# True HP of a 291cc Ariens motor?



## MinnTim (Jan 20, 2014)

I've g**gled it a few times and it comes in around 9HP. But I would like to think for $400 more than a 28" the 30" has at least a full HP more in the motor.

Does anyone know exactly what the 291cc engine on a 2014 Deluxe 30" is rated at for HP?

Thanks.


----------



## Colored Eggs (Dec 7, 2012)

Engine cc can not accurately say how much hp the engine creates. I would see if it has the torque specs for the engine. Example I have a 400 cc engine in my lawnmower (flat head) However.. Its rated only at 11 hp. Its all about the torque and not just about the cc's


----------



## MinnTim (Jan 20, 2014)

Thanks and yes, that makes more sense.

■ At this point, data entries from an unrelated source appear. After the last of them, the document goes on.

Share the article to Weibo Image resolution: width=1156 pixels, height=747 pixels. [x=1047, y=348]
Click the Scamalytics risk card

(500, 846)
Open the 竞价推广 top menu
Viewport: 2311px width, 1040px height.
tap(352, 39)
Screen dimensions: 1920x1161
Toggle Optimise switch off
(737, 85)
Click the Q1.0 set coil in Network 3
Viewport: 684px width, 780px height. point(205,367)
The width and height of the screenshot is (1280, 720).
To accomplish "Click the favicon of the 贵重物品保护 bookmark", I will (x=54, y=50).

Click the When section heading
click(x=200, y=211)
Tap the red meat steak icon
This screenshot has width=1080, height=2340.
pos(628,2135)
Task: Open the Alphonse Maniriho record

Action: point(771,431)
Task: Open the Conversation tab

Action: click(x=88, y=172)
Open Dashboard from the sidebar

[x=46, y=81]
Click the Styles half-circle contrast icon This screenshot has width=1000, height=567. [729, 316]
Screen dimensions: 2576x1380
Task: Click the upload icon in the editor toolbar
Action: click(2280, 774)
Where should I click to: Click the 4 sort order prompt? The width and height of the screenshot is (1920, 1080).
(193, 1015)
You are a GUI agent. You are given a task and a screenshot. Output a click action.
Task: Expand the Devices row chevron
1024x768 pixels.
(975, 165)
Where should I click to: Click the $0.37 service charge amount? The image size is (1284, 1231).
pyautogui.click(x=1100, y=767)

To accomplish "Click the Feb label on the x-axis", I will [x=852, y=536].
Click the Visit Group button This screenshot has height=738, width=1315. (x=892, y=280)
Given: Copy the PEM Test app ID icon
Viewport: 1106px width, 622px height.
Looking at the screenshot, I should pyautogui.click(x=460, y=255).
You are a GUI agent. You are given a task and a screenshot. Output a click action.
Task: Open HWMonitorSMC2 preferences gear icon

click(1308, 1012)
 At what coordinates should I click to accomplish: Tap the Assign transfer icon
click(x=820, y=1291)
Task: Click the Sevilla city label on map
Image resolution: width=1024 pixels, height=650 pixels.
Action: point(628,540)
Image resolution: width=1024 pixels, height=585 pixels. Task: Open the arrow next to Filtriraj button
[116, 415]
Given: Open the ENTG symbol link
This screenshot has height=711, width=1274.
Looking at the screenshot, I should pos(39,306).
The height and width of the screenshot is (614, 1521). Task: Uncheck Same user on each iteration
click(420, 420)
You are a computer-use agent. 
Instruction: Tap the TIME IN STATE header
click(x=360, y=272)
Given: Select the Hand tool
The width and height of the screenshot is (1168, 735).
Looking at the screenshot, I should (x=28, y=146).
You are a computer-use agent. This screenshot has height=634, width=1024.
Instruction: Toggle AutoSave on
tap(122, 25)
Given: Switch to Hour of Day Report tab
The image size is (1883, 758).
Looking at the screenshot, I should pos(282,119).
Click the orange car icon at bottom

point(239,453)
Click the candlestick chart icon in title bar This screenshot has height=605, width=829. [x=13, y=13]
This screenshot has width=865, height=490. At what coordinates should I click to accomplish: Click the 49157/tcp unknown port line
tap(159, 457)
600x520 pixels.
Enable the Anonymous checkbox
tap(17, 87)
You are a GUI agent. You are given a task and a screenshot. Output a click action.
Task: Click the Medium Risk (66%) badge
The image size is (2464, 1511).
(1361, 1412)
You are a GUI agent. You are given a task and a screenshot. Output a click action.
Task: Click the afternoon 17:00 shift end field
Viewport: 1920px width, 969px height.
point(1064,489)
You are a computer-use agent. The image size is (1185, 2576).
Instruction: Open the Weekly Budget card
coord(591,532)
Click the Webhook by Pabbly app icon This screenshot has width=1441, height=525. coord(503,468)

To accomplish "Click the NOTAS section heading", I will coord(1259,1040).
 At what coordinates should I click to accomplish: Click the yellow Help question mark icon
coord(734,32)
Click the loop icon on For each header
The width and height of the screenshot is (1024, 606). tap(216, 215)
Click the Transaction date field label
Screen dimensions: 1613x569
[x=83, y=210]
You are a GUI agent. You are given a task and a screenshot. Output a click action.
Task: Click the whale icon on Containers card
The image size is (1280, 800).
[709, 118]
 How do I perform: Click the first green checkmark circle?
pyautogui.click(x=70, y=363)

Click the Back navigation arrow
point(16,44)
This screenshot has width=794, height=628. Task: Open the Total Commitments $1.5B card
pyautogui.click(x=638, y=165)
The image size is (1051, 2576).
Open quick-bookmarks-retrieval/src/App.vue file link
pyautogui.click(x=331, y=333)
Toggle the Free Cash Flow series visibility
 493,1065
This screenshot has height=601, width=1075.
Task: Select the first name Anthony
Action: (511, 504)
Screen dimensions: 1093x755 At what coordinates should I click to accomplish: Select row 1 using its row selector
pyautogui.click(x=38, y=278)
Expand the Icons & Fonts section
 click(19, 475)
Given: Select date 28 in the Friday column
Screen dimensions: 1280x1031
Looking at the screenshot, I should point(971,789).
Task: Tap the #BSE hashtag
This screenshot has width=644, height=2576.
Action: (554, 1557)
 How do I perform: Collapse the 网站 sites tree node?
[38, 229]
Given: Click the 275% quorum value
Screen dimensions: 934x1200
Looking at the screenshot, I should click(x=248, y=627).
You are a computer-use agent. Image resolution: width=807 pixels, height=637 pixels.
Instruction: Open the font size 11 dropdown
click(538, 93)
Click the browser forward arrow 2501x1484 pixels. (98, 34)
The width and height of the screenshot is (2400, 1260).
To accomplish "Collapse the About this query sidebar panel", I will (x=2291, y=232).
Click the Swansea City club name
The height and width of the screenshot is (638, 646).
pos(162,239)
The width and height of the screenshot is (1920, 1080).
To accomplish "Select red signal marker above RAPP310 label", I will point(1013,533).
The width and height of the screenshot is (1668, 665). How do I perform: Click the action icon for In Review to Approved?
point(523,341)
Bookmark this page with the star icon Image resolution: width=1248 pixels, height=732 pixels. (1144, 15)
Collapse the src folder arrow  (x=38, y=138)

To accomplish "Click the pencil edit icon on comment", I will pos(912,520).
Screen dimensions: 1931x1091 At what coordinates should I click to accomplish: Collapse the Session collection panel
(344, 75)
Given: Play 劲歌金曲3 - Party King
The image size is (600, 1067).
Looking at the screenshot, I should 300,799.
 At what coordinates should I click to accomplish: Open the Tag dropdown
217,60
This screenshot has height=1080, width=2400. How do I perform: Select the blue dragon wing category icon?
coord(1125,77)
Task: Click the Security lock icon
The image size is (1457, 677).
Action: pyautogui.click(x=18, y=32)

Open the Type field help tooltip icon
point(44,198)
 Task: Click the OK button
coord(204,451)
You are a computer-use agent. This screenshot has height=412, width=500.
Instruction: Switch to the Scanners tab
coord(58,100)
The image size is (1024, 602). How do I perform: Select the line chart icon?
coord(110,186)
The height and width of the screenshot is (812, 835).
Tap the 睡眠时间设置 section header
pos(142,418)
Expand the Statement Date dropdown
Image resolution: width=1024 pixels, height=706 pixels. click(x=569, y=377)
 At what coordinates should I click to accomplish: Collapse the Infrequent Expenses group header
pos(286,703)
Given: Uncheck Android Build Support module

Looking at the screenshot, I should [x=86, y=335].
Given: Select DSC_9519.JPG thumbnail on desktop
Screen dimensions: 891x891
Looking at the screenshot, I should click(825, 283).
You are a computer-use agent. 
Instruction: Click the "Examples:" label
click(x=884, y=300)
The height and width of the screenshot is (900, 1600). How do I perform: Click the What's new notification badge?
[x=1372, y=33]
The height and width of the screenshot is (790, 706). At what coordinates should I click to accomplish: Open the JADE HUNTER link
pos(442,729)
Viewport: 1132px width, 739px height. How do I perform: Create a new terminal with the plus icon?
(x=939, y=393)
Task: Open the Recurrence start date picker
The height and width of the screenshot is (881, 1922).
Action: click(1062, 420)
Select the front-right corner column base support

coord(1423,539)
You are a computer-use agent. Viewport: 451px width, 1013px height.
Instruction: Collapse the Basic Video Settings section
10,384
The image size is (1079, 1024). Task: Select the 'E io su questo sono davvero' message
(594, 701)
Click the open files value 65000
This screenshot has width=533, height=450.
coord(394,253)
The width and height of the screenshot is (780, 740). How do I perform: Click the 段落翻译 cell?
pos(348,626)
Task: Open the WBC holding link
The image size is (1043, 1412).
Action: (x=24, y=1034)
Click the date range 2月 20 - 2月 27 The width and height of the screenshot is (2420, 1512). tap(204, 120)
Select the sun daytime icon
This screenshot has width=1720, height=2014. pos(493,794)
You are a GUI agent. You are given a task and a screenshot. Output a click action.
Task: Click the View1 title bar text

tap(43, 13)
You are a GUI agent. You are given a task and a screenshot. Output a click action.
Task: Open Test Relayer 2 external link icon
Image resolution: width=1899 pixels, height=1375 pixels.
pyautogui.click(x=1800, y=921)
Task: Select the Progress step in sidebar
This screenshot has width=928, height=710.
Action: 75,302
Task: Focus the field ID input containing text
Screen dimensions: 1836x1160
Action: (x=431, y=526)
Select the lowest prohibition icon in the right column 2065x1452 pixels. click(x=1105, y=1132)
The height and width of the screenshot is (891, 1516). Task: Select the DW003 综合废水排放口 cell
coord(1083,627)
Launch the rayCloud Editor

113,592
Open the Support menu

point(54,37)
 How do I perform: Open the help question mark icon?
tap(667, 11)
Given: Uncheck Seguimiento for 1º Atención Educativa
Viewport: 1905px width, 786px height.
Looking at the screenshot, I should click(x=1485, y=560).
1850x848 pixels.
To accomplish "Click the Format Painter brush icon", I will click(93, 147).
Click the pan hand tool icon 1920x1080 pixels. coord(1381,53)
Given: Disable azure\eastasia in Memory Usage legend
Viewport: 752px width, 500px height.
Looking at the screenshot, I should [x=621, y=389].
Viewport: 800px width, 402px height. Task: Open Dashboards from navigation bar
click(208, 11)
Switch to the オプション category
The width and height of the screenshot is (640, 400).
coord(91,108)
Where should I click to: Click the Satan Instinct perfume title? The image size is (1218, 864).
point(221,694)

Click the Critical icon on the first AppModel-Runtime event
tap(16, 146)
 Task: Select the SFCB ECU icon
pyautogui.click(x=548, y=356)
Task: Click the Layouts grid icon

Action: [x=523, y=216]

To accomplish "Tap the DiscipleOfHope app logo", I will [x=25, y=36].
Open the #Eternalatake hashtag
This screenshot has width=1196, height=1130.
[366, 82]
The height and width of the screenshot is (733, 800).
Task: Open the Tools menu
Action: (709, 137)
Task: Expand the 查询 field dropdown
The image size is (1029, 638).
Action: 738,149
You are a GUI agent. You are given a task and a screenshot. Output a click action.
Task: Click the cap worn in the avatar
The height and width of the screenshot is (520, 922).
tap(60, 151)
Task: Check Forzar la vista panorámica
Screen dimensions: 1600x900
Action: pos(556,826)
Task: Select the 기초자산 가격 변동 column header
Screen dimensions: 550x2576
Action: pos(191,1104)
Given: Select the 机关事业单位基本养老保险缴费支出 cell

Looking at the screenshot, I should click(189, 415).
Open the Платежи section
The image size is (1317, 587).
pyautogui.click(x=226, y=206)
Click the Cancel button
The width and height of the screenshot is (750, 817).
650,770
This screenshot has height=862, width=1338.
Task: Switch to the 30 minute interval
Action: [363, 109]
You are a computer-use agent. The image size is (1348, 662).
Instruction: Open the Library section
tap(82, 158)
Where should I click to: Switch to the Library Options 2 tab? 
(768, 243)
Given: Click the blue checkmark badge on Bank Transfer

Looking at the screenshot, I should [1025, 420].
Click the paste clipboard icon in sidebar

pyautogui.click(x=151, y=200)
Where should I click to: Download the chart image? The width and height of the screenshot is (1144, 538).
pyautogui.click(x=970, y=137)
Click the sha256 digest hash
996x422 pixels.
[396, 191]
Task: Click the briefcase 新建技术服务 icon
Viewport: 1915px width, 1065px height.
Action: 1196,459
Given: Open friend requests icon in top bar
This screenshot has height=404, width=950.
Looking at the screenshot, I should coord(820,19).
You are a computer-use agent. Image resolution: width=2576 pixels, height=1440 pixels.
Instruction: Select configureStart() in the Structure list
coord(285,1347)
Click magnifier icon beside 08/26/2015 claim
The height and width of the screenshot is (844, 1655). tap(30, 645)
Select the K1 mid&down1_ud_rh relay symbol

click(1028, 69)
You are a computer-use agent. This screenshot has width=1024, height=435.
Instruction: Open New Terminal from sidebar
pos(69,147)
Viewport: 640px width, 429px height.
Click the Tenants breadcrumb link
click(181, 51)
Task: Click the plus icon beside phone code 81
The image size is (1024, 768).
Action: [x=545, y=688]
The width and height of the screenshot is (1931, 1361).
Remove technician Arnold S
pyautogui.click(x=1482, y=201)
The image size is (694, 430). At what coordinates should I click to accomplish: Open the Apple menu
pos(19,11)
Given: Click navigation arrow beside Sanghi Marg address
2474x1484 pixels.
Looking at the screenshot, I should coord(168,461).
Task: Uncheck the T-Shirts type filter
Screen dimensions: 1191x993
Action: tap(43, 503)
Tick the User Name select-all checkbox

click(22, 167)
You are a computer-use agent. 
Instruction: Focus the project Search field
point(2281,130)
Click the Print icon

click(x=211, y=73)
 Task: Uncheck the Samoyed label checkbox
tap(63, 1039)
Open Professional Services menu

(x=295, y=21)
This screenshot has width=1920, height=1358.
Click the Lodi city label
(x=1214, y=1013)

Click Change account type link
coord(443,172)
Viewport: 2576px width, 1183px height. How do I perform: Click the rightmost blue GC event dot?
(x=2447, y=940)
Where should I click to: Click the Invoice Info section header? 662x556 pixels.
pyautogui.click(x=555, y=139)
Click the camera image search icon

God knows this thing has a ton of torque at the wheels right now.


----------



## mkd (Dec 31, 2013)

minn tim! if it's an ariens ax engine it is made by lct and they have the decipher codes for your serial number. on my serial number it starts out 1375. the 13 is the year built and the 75 is the rated horsepower of 7.5 hp. the other formula i've seen for hp is the rated torque which in my case is 12.5 times the governed rpm which is 3600 divided by 5252 and it gives the answer of 8.568 hp. here is the page from lct. http://lctusa.com/resources/SERIAL_NUMBER_DEFINITION.pdf if you look deep enough it will tell you what number or letter in your entire serial number means. i copied it for my reference for my ariens i just bought. i've been wondering what the h.p. was for the 254 cc engine i have in my 921.


----------